* [OBJECTIVE]
Copy the text on Silas W. Allard's conference talks between "Allard argued that" and "jobs they perform.", inclusive, and substitute "hardships" for "vulnerabilities".

-- Begin SELECTED TEXT --

Silas W. Allard, Associate Director of the Center for the Study of Law and Religion, presented his research on immigration at two fall conferences. 

In October, Allard spoke at Immigration Reform and Beyond? The 5th Conference on Immigration to the U.S. South, which was sponsored by the Center for Latin American Studies and the Program for Immigration, Religion and Social Change at the University of Florida. His presentation was titled, “Good Workers and Bad Immigrants: The Role of Productivity in Immigration Reform Legislation.” 

 

Allard argued that the United States has created an immigration system that addresses economic vulnerabilities through the use of low-skilled, undocumented workers. But, by failing to provide these workers with a legal means of immigrating, the U.S. assumes none of the responsibility for the workers’ vulnerabilities, including the health and safety risks associated with many of the jobs they perform. 

The U.S. provides legal means for immigrating for those deemed middle-class ready and self-sufficient, those who do not have the same vulnerabilities, Allard noted.

In November, Allard was a speaker at the American Academy of Religion’s annual meeting in San Diego. He was part of the Scriptural/Contextual Ethics Group and spoke on the topic of Strangers in Strange Lands: Narratives and Ethics of Immigration, Land, and Exile. His presentation was titled, “Reimagining Asylum: Alternative Narratives of Flight in Sacred Scripture.”

-- End SELECTED TEXT --
-- Begin GIVEN DATA --

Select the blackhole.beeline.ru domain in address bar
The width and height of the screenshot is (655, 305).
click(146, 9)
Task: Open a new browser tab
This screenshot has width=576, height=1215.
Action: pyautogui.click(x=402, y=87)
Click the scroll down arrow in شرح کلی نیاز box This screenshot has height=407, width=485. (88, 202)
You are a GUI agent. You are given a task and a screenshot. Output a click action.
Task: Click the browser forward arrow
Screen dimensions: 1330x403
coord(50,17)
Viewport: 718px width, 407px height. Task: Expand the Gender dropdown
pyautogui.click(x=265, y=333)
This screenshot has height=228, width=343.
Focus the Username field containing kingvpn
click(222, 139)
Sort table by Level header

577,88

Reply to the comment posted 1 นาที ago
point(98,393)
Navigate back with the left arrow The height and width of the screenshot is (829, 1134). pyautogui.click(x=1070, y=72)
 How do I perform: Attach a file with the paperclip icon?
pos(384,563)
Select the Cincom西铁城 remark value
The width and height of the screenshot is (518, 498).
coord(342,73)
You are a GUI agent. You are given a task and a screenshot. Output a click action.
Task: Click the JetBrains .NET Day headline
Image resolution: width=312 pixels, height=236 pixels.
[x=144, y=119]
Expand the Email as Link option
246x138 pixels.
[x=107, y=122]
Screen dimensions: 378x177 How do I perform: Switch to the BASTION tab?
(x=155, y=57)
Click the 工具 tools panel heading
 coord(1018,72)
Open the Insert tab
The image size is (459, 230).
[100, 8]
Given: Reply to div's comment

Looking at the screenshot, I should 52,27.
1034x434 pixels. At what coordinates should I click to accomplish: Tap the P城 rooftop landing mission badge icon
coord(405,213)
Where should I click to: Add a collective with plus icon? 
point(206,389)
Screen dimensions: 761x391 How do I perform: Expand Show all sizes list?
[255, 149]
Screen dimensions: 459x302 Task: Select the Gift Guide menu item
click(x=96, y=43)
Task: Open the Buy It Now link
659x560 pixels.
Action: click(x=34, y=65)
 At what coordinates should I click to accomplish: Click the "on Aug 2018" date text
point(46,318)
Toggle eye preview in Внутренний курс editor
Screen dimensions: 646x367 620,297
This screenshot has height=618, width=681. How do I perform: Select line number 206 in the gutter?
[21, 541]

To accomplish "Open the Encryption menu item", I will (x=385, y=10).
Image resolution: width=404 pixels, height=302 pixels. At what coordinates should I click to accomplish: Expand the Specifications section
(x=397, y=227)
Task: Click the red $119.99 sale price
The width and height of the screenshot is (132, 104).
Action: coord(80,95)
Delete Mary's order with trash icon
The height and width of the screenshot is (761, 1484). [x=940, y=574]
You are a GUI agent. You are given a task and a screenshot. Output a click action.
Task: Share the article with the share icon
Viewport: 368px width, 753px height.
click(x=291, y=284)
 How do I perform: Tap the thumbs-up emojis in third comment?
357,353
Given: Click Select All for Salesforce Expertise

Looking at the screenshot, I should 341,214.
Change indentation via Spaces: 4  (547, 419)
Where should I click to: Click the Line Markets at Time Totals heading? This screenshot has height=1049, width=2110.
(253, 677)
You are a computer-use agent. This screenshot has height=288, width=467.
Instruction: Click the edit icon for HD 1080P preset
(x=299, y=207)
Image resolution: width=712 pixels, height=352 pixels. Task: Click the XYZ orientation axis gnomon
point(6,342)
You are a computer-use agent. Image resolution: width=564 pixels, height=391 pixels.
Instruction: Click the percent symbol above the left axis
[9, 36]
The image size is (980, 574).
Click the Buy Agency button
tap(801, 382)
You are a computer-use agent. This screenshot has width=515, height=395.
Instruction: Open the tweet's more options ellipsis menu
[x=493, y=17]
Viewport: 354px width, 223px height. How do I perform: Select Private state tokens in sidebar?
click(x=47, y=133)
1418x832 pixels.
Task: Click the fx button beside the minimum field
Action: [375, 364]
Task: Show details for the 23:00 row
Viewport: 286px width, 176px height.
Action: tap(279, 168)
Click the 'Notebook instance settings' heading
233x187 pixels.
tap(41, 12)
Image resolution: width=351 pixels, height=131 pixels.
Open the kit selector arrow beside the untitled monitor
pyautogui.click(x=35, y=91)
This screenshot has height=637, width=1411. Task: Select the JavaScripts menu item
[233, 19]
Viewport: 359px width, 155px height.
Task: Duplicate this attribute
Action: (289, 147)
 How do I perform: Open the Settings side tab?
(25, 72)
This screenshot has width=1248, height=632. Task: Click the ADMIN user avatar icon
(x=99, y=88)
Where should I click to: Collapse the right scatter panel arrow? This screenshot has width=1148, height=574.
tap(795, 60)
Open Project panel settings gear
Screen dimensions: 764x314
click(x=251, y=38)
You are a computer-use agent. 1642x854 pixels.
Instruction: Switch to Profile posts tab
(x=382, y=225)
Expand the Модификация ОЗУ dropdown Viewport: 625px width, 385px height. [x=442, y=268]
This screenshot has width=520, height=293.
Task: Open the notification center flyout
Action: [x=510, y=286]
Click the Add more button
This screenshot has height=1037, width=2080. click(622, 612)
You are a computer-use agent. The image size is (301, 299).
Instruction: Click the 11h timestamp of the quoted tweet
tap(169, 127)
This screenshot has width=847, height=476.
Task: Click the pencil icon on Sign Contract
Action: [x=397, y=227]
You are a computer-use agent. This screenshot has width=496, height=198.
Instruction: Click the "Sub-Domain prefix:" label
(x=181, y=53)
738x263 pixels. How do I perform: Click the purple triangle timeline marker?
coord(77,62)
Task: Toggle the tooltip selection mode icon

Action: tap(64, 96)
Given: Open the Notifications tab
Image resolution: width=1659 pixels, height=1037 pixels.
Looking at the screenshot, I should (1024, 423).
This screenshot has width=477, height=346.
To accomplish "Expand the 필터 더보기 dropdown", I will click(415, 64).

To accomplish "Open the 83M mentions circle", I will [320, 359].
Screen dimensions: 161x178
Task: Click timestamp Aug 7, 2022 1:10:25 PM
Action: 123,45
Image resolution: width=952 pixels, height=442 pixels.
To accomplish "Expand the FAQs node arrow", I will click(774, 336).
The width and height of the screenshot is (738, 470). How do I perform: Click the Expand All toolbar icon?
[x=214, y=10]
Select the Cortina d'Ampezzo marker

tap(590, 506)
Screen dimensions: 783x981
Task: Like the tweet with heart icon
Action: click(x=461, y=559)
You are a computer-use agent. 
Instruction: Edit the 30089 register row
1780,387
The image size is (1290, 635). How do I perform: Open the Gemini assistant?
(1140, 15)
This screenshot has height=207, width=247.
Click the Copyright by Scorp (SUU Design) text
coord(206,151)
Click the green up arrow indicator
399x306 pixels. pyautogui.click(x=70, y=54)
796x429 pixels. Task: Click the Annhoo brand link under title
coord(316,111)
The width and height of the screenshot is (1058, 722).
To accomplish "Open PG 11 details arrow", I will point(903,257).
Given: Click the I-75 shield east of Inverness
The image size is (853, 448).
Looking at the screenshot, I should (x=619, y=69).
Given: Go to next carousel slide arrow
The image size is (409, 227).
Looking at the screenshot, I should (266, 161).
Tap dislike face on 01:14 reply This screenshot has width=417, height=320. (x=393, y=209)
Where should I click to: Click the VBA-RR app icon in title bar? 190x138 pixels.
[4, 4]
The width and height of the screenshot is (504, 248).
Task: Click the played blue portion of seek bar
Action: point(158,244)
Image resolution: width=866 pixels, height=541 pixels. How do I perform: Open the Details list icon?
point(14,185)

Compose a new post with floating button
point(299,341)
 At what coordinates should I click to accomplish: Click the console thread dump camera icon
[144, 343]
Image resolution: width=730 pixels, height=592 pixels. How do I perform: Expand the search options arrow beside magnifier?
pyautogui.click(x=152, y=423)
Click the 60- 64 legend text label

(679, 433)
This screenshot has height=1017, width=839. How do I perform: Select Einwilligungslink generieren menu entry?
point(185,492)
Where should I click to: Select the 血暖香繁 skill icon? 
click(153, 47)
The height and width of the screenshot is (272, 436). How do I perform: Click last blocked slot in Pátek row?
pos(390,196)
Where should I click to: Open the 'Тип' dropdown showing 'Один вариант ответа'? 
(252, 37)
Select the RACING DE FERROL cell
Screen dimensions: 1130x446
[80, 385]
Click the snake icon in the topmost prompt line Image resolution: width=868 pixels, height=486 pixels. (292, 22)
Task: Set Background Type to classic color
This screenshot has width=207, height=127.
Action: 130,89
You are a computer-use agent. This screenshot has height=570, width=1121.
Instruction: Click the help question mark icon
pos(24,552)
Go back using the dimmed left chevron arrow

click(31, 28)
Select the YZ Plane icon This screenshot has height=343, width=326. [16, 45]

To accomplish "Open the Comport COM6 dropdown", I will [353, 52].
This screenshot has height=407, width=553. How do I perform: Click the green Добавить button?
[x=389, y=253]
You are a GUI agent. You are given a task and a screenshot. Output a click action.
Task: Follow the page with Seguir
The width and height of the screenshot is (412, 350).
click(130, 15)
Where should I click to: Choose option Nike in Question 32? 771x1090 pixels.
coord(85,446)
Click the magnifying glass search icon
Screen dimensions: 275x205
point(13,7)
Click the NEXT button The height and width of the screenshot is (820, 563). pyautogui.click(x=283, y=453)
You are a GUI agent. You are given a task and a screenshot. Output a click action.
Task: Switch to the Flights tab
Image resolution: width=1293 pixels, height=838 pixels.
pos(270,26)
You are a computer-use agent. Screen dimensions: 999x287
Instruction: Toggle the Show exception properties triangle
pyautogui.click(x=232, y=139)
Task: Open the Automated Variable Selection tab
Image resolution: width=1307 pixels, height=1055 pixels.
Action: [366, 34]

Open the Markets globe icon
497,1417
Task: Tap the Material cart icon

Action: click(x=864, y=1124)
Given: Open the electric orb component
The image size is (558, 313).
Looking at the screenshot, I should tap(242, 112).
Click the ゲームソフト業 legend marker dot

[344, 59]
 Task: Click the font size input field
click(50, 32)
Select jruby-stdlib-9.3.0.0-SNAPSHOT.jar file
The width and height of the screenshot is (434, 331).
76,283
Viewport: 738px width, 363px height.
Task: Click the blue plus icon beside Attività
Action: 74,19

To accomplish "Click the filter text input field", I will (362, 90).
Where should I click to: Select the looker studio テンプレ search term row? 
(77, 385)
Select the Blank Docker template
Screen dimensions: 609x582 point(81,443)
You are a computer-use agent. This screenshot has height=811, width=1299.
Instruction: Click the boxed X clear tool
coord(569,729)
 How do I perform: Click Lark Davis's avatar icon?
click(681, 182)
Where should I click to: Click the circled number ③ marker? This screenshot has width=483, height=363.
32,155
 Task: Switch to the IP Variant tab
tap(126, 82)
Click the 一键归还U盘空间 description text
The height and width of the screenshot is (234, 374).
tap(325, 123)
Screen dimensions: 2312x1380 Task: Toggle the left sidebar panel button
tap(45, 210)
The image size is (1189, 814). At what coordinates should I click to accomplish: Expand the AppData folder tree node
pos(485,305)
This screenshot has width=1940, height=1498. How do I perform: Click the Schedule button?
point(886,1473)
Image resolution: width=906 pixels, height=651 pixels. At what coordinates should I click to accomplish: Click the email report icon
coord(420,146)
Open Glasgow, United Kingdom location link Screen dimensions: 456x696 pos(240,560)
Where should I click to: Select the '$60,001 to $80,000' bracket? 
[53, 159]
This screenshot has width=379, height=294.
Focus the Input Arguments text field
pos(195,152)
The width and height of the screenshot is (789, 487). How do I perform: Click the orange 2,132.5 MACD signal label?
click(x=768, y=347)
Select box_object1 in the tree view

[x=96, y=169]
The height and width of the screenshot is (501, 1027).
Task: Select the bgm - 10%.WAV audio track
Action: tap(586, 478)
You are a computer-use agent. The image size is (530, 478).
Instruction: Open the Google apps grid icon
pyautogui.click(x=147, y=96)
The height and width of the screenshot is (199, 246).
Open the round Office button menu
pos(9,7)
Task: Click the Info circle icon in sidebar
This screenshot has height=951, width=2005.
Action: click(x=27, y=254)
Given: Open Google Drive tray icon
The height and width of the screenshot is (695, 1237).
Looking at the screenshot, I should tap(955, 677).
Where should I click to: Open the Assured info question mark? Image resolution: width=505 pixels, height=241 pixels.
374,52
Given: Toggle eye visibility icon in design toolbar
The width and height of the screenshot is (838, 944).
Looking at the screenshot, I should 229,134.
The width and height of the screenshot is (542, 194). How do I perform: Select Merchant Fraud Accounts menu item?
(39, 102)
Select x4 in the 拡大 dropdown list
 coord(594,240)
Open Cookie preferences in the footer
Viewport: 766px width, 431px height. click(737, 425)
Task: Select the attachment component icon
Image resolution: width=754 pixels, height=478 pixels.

-- End GIVEN DATA --

* [RESULT FOR THIS EXERCISE]
Allard argued that the United States has created an immigration system that addresses economic hardships through the use of low-skilled, undocumented workers. But, by failing to provide these workers with a legal means of immigrating, the U.S. assumes none of the responsibility for the workers’ hardships, including the health and safety risks associated with many of the jobs they perform.